Operational issues:
- xrootd nproc limit issue appeared again
- This time the problem happens when LHCb pilots create gfal context
- Gridftp plugin is initialized after the xrootd
- The plugin creates new threads
- Since at this point xrootd has already set the limit, thread creation may fail on a busy WN, causing the pilot failure as well (see attached plot).
- We may want to mitigate it, e.g. by mapping pilot DN to a pool of users rather than a single one
- GSTSM-327 is opened to track this.
- Job failures due to frequent gateway restarts
- Writable WN sandbox fixed a but in xrd-ceph buffer size (8 bytes changed to 8MiB)
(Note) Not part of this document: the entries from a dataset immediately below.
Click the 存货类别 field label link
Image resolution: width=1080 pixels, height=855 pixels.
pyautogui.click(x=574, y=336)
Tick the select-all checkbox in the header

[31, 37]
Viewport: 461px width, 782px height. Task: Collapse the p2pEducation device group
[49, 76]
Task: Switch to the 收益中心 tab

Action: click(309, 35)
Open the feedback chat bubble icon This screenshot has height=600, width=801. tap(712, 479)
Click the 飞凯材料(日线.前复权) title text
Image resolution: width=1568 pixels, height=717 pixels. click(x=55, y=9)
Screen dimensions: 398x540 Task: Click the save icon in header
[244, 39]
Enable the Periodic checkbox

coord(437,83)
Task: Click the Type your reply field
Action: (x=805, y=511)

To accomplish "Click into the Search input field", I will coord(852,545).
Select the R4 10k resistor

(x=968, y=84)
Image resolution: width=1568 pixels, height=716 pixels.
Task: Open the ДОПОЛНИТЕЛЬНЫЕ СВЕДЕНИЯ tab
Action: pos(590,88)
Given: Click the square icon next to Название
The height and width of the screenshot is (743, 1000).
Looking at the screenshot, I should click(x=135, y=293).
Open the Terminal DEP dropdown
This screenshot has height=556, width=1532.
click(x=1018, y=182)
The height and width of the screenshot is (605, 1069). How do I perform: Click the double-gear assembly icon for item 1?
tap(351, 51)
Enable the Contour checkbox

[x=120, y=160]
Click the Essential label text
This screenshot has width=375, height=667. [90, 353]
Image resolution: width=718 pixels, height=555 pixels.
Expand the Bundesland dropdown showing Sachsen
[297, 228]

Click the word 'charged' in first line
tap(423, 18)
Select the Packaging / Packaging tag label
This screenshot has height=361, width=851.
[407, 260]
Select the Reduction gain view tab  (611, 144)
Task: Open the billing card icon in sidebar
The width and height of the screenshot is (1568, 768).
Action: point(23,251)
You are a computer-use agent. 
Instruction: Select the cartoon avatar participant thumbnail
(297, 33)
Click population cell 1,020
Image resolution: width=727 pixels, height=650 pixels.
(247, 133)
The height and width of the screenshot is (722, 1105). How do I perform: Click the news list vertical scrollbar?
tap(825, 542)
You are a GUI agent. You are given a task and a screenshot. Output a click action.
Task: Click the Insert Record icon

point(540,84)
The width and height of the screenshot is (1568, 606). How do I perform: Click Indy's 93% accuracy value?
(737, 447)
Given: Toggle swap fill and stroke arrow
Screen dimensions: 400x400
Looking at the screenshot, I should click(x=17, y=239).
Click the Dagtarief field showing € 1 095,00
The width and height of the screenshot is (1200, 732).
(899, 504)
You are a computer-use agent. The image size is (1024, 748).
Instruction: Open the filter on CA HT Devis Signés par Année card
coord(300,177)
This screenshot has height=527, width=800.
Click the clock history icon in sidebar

- That increased gateway memory consumption significantly, due to xcache-gateway interaction peculiarities, causing OOM kills sometimes
- The sandbox was rolled-back on the prod farm
- New version of the xrd-ceph plugin with write-only buffers (i.e. buffering that is applied only to write operations) is being tested on the LHCb-only WN (so far without any jobs, just manual tests).
News:
- New LHCb reprocessing workflow is coming to RAL (and other Tier-1 sites)
- Jobs running are going to download data from CERN storage
- This workflow is also used by CERN from Jumbo frame testing
- RAL may join the test by enabling jumbo frames on (some) WNs (e.g. preprod farm), see GSTSM-328.